[PROMPT]
Could you repeat the records word for word, starting at the line that contains "You are a GUI" and ending at the last line of the records? Leave the pictures out of your answer.

[DATA FOR PROCESSING]

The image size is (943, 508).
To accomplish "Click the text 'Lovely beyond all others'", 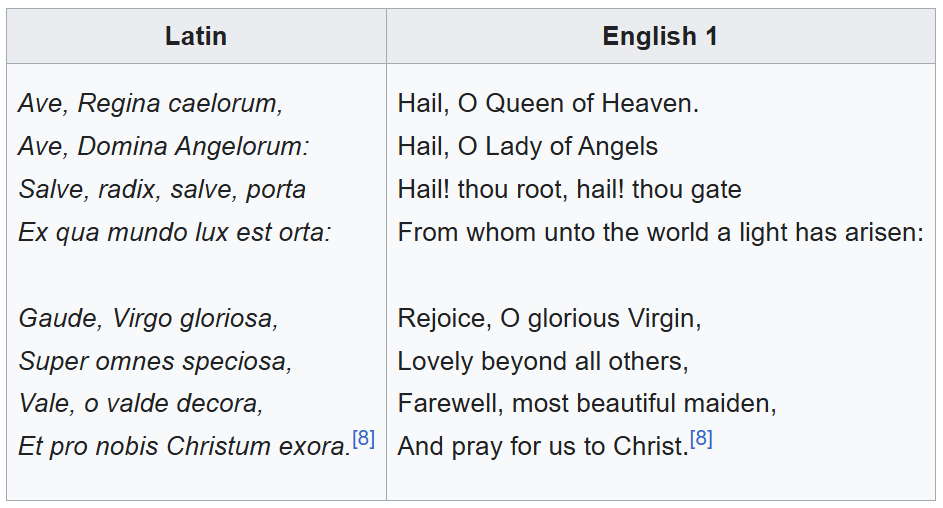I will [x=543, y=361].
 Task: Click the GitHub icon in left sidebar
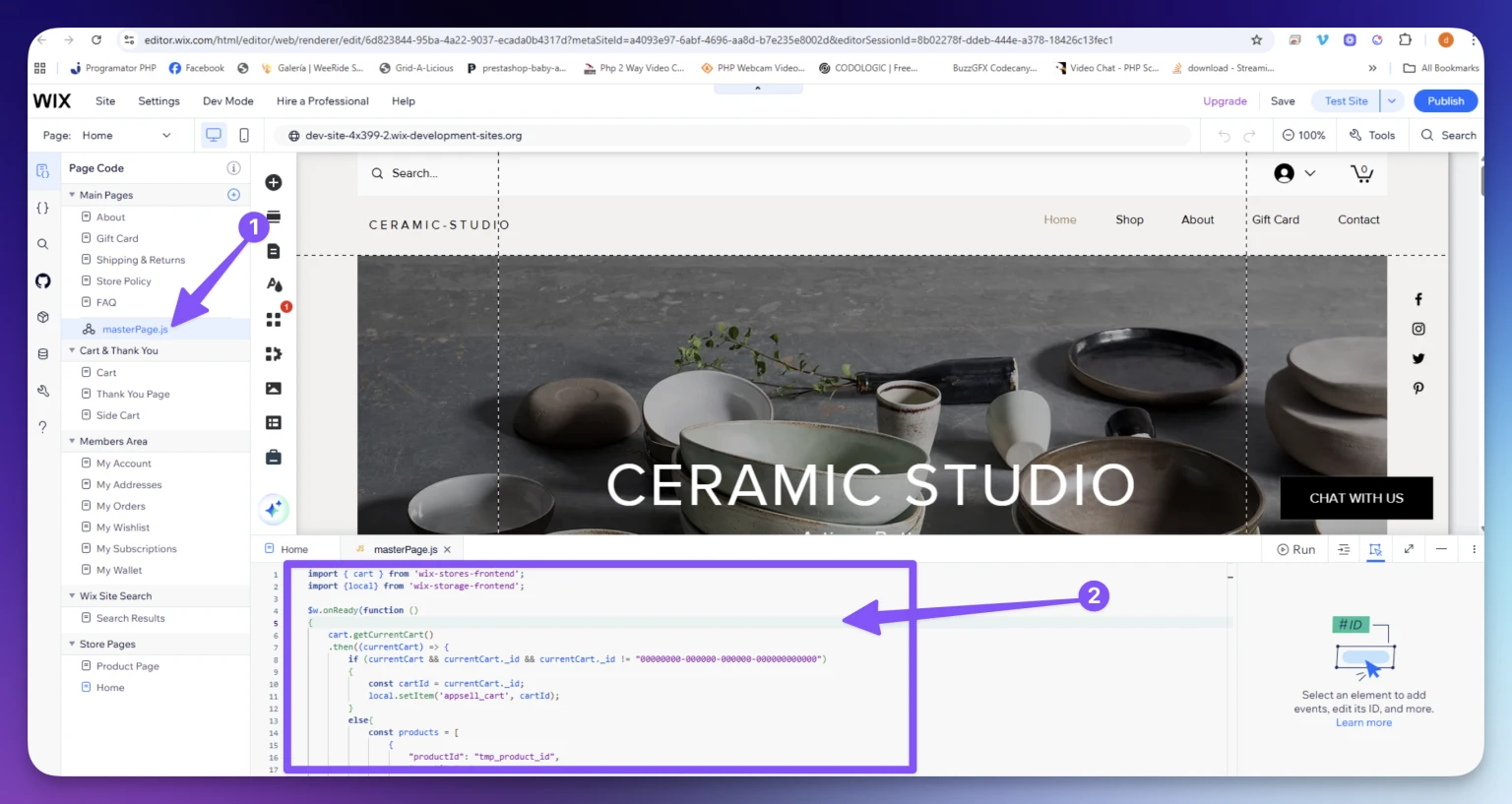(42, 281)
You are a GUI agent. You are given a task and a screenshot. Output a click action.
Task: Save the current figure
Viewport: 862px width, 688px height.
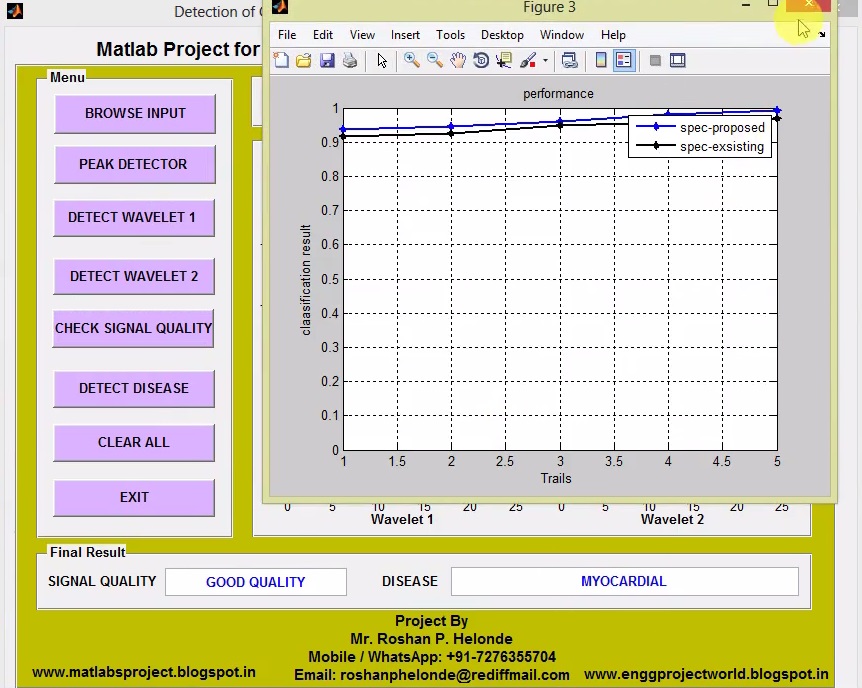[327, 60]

[OUTPUT FOR THIS TASK]
You are a GUI agent. You are given a task and a screenshot. Output a click action.
Task: Save the current figure
Viewport: 862px width, 688px height.
[327, 60]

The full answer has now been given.